We now recognize that sleep apnea is very prevalent in patients with pulmonary fibrosis. It is recommended that patients with pulmonary fibrosis be screened for sleep disorders and be treated as applicable.
Q. What is the PFF Care Center Network?
The Pulmonary Fibrosis Foundation (PFF) is a national organization dedicated to the care of patients with all forms of pulmonary fibrosis. The PFF is focused on improving access to expert pulmonary fibrosis care including improving diagnosis and management of patients with pulmonary fibrosis. They are also dedicated to expanding pulmonary fibrosis research to develop new treatments.
Q. What exactly is a PFF Patient Care Center and how will UR Medicine be unique in their implementation and patient support?

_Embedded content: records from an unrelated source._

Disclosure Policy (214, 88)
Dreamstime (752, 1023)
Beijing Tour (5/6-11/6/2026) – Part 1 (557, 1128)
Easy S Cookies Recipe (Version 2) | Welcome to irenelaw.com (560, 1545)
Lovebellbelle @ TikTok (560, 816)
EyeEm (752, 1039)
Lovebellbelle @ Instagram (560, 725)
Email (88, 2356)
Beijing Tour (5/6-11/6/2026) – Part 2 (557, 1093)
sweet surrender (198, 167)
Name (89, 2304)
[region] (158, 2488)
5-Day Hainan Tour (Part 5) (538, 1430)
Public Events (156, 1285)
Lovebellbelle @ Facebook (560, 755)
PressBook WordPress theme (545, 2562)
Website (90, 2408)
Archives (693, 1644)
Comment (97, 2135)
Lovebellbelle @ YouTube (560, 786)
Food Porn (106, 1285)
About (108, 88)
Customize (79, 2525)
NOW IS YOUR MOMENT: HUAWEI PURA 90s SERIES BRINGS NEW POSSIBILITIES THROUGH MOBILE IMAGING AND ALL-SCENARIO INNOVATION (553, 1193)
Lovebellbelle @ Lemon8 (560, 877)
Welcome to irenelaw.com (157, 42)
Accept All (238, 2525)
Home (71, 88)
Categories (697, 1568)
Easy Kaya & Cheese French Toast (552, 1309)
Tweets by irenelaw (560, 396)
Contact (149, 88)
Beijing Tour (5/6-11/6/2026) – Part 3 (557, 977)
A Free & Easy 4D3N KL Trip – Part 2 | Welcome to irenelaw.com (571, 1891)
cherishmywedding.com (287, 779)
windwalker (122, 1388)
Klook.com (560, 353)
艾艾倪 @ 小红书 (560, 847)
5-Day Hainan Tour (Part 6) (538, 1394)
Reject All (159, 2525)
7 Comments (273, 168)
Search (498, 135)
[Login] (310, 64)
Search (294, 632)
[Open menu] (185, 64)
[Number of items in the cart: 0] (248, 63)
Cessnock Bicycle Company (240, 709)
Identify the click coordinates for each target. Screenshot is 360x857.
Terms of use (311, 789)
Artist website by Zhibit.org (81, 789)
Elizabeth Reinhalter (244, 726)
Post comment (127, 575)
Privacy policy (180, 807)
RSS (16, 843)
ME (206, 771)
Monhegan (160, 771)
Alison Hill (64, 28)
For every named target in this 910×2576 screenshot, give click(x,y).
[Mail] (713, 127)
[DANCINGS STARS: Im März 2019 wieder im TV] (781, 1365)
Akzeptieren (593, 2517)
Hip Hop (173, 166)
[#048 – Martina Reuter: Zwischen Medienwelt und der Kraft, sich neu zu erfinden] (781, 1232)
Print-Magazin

The University of Rochester was inducted into the PFF Care Center Network in November 2015. The PFF-CCN is a network of 40 academic institutions across the US designated as sites of excellence for the care of patients with pulmonary fibrosis. The UR PFF-CCN is a comprehensive center dedicated to the care of patients with all forms of ILD and pulmonary fibrosis. The center will provide world class expertise in the diagnosis and management of ILD/PF. Patients at the center will have direct access to anti-fibrotic medications through the UR’s specialty pharmacy and will have a dedicated pharmacist following their treatment(s). Patients will have access to clinical trials and numerous opportunities to participate in a variety of other clinical research projects. Any patient being evaluated at the UR PFF-CCN will be encouraged to participate in this national patient registry that has been developed as an observational study intended to improve our understanding of the natural progression of IPF and other forms of pulmonary fibrosis. They will have access to the local PF support group, pulmonary rehabilitation facilities and be invited to attend local educational opportunities sponsored by the center. The center will also serve the entire upstate New York community by offering consultation services at patient’s or other care givers requests.